● WORK TASK
Please keep pictures out of the copy, and print exactly the lines from the one containing "Where should I click to: Click" through the end of the records.

● RECORDS TO PROCESS
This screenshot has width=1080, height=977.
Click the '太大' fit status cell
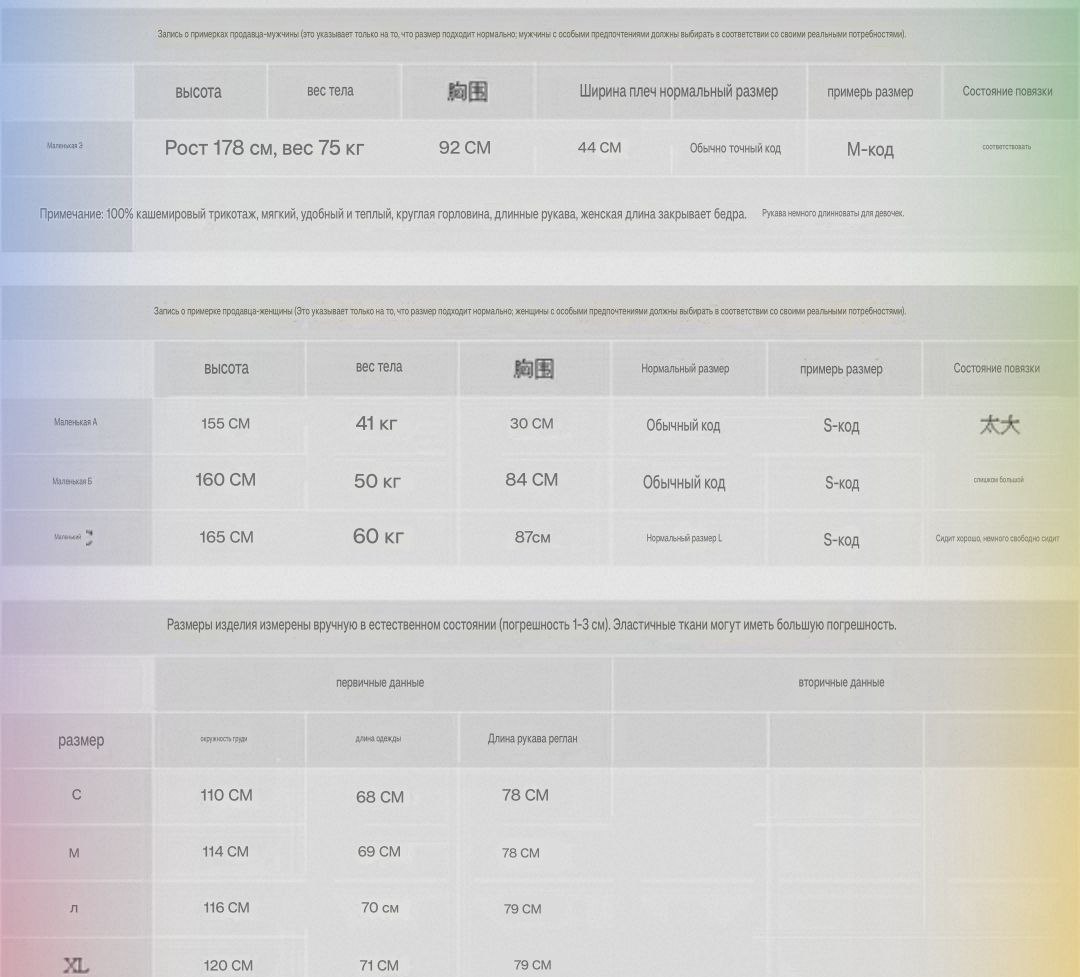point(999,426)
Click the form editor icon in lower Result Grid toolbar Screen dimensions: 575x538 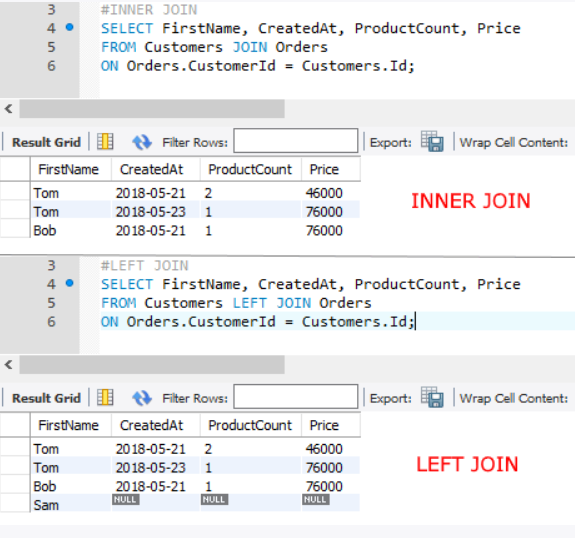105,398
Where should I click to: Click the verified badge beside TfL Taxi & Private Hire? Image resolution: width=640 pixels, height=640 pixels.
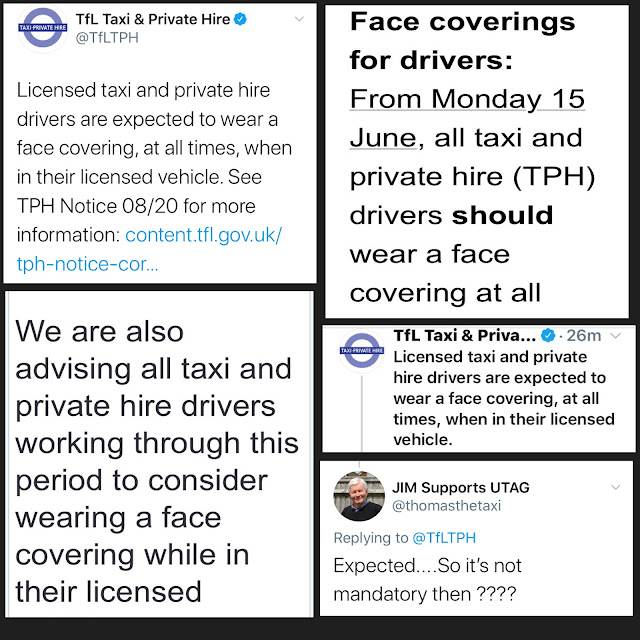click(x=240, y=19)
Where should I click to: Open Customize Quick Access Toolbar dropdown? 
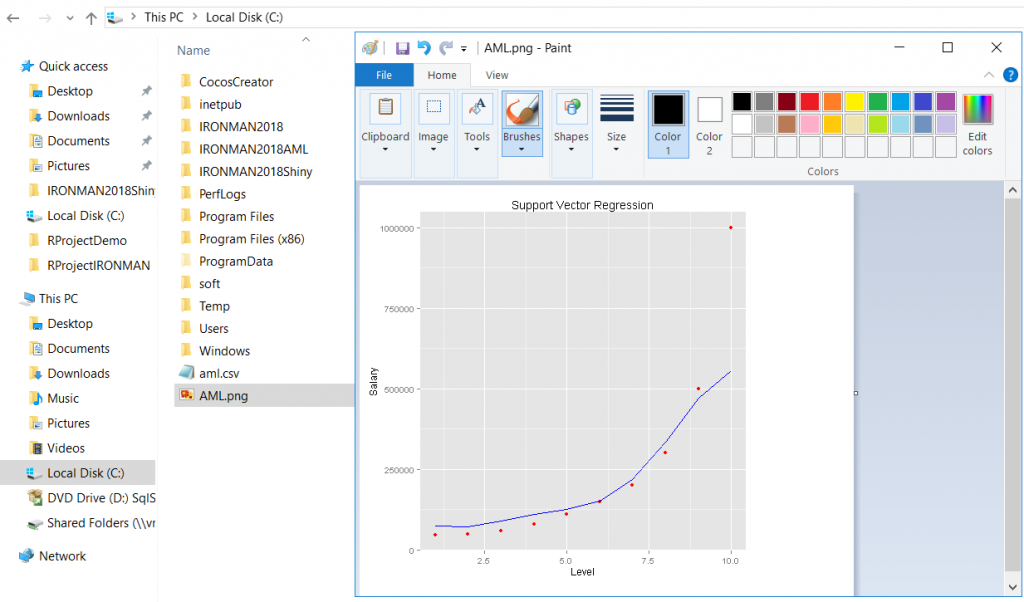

● TASK RESULT
Where should I click to: Click the verified badge beside TfL Taxi & Private Hire? Image resolution: width=640 pixels, height=640 pixels.
click(x=240, y=19)
Where should I click to: Open Customize Quick Access Toolbar dropdown? 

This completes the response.